I'm a newly hatched atheist. Actually, I've probably been an atheist for over 25 years but didn't define myself as such because I felt that "atheism" was too strong a word for my lack of belief. Weird? I redefined myself as an atheist because my young daughter (a "hard" atheist) finally convinced me that believing in a "concept" of God is not the same that actually believing God exists. Okay then, I'm an atheist. How could a youngster convince an experienced, educated adult? Well, I was raised a Catholic and I grew up believing that God-belief was the default. (& being raised a Catholic is a mind-bending experience.) I ended up raising a "hard" atheist who visits her friend's church and when asked if she believes in Jesus asks, "No. Why?" at 9 years old. That truly happened & the askers were too dumbfounded to respond. Out of the mouths of babes, I guess.
Deconverting from Catholicism wasn't particularly memorable. I don't remember ever really believing in any of that except "conceptually" for years. When my brother, sister and I wanted to get a pet poodle, the 2 of them prayed while I slept knowing that if God is so powerful, why would he listen to my prayers? Next day, the pet poodle magically bounded down the hill into our backyard. I didn't tell my siblings that I didn't pray--that would be embarrassing & they'd get all the credit.

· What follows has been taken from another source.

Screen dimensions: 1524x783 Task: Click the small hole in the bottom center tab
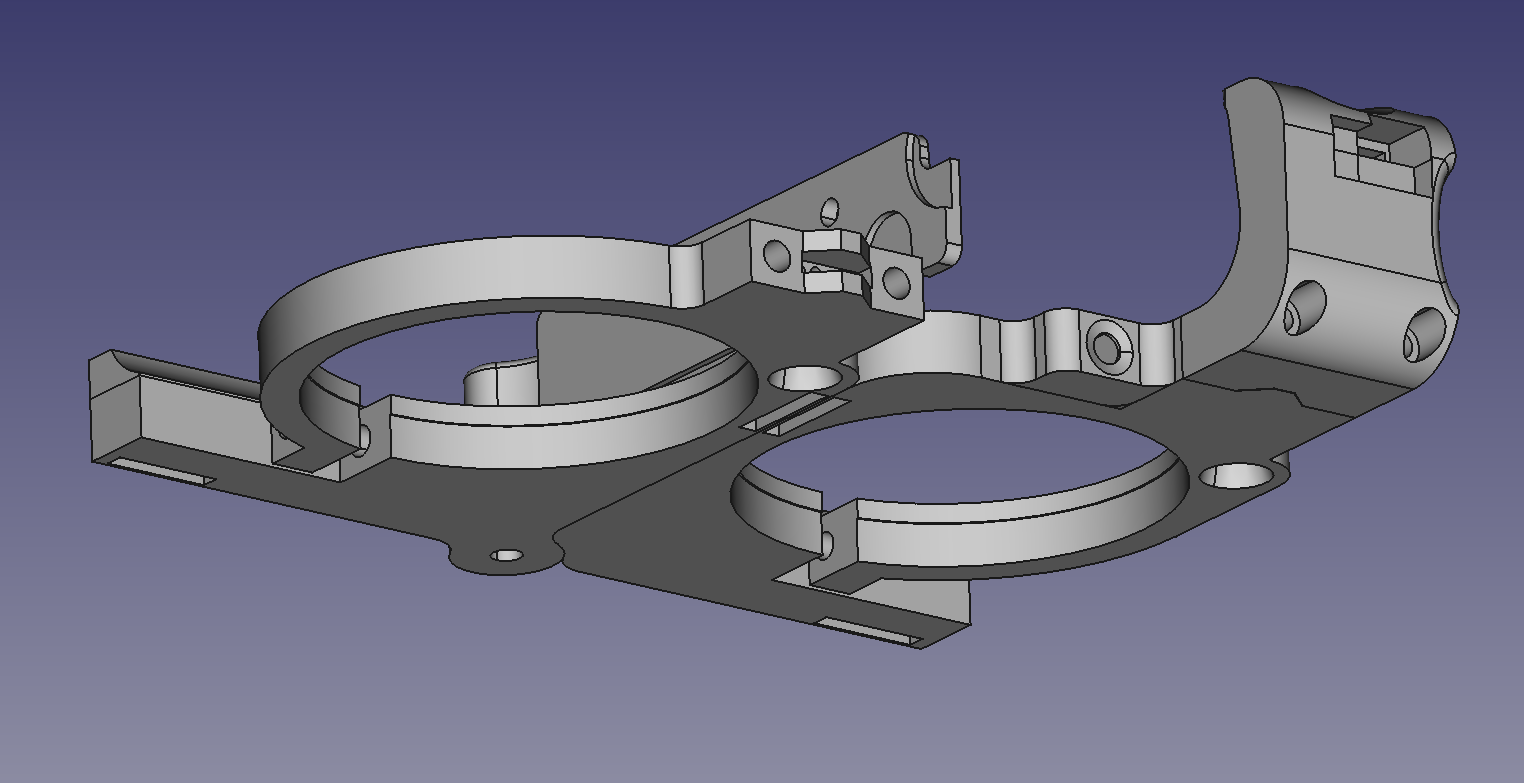tap(507, 555)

Boy, they were smug. Years later, I learned that no, the poodle didn't just magically appear on the hill, but that my dad was hiding behind a dumpster & released the dog in our direction. Guess what? I found out that my dad was an atheist about 20 years ago. Whadayano? He told me to never tell my mom (I kept my promise!). He confided in me because he knew I was no longer a Catholic though I was still a Deist (for luck :0). I couldn't believe he was a full-blown atheist!

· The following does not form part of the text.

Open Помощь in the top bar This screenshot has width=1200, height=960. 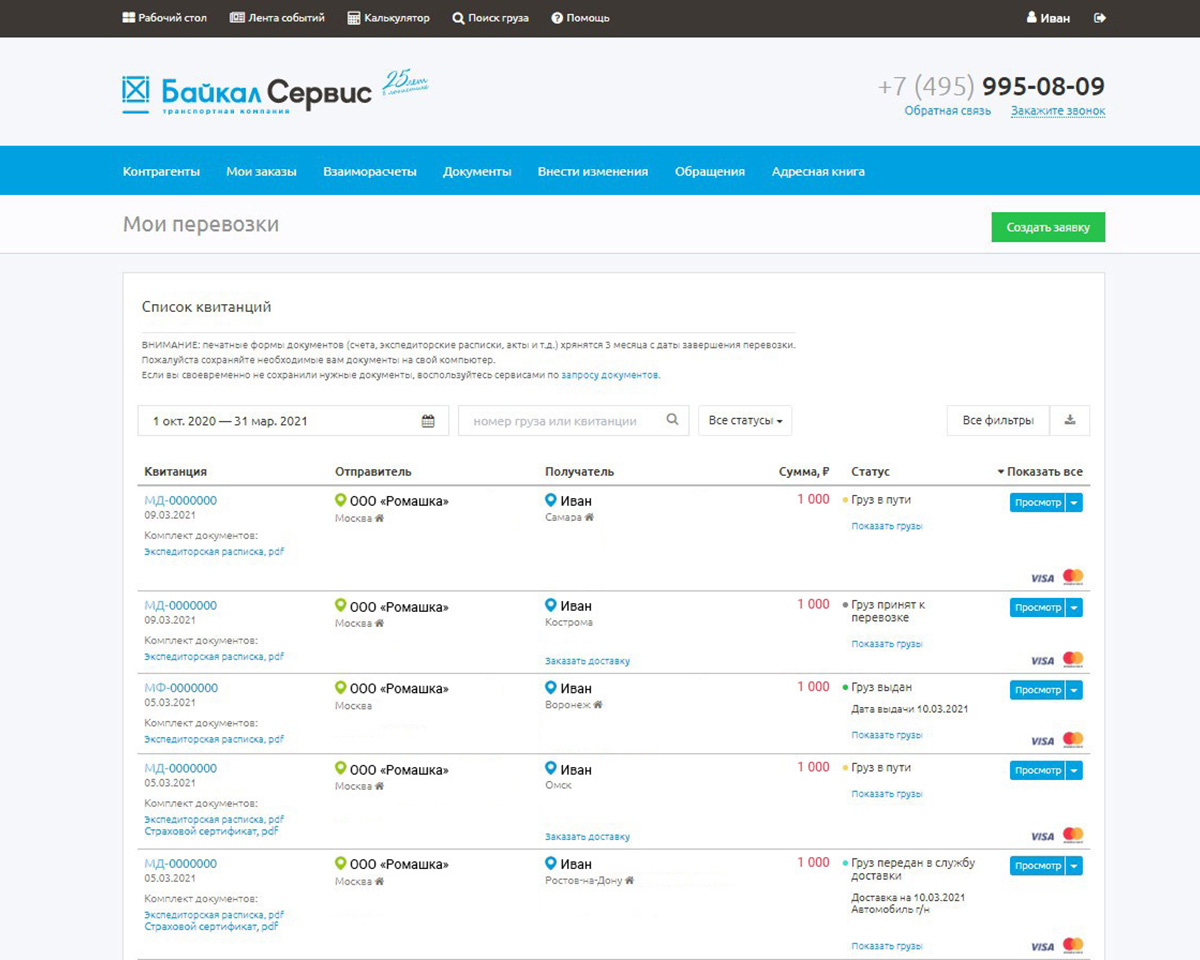[x=580, y=18]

I knew for certain I didn't believe that Jesus was the son of God or that Christianity (ie Catholicism) was the one true religion when I read the Bible around 10 or 11. My mom wasn't happy with my reading the Bible because she was an old-school Catholic who didn't think you should read the Bible but get instruction by a priest (& one of the priests was pretty hot!). But I digress. I didn't tell her I no longer believed until I was safely confirmed around the age of 17. Then I told her. Again, she wasn't happy, but she was relieved that I went as far as Confirmation. I would burn in Hell, but the ceremony was beautiful. I nearly cried during it because I thought I was a liar. Then I realized, who the hell isn't a liar in that church?
I heard of the warm glow that a person gets when they convert to a religion. My sister became a fundamentalist years ago & still longs for that warm glow that shows she really believes. Without it, there's doubt & doubt is bad. She had also read the Bible, and she described doubt ripping through her head like a chainsaw. But she fought that chainsaw & won! I on the other hand went for the doubt. For me, it was like a surfboard, not a chainsaw. I road the gnarly curl and landed on a beach of shining sand. The Bible was a book like any other book, and when I was done, I was convinced that Christianity was pretty silly. There was no glow, just the warm satisfaction that I was right.
So, now I define myself as an atheist. Not much has changed since I was a child & doubted that God would bring me a poodle. However, I know I'm even more right!